Encore plus fort, Pierre Cressard se propose, lui, d’améliorer votre microbiote intestinal – autrement dit votre ventre, qualifié depuis peu de « second cerveau » –, grâce à de récentes découvertes. Envoyez à ce jeune entrepreneur un échantillon de vos selles par voie postale, et il vous délivre, après un séquençage ADN des gènes bactériens, des conseils alimentaires sur mesure. Ceux-ci viseront à améliorer la qualité de votre sommeil – on y revient ! –, mais aussi à booster votre système immunitaire, à protéger vos articulations, ou même à prendre soin de vos ongles. « Cette technique, naissante et prometteuse, vous donne des clés pour changer votre parcours de vie », explique le créateur de Nahibu, une start-up installée à Rennes, en Bretagne.

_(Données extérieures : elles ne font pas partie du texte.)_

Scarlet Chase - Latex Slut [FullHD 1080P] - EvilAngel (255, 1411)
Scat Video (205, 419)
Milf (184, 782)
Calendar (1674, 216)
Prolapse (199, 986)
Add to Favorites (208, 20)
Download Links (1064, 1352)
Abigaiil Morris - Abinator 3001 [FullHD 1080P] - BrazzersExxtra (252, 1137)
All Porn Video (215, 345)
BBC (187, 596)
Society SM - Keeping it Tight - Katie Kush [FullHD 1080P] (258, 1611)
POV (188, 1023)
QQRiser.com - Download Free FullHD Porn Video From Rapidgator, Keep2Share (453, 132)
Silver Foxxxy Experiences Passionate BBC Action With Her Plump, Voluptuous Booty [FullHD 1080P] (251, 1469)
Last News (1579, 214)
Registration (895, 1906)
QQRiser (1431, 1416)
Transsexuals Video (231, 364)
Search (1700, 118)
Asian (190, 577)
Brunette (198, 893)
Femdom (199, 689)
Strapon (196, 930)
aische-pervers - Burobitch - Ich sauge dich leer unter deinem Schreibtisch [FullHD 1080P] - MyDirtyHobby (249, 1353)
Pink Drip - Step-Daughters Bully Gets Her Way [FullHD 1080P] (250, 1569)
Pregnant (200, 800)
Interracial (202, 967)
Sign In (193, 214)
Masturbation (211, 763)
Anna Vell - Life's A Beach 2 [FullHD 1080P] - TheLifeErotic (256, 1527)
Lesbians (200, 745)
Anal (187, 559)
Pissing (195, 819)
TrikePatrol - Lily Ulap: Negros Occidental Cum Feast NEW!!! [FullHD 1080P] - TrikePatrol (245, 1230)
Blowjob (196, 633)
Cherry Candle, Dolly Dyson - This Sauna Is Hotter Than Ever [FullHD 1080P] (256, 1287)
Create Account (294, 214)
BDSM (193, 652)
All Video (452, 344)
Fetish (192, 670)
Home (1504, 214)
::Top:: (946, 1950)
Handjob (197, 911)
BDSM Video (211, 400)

Lancé en juin 2019, le service a séduit, à ce jour, plusieurs centaines de consommateurs. Diable ! Il va bientôt falloir se montrer à la hauteur même en allant à la selle. Aux États-Unis, on craint quand même le développement des transplantations fécales sauvages (on vous épargne les détails concernant son administration) pour s’injecter une bactérie manquante protégeant d’un cancer.
MAÎTRES DE NOS VIES. Nous allons certes tous mourir, mais pas dans l’immédiat ! En attendant, les avancées technologiques nous confortent dans l’idée que nous pouvons contrôler notre existence. Avatars ultimes des objets connectés, les appareils de SETD (stimulation électrique transcrânienne directe) proposent en ce sens des exercices de neuroamélioration touchant notre cerveau.
La société britannique Foc.us, pionnière en la matière, commercialise ce type de casque destiné à stimuler le cortex préfontal, siège de fonctions cognitives supérieures. Rassurez-vous : pas d’implant à agrafer dans votre matière grise, mais des électrodes à placer à des endroits précis à la surface du crâne. On envoie du courant, en général provenant d’une pile de 9 volts, pendant des durées variables, de cinq à vingt minutes. Bénéfices : outre traiter la dépression, restaurer des facultés cognitives diminuées à cause de l’âge ou les accroître pour plus de performances.
Et si, demain, ces machines parvenaient à soigner ainsi l’hypocondrie ? Le malade imaginaire ne serait alors plus qu’un classique du théâtre français.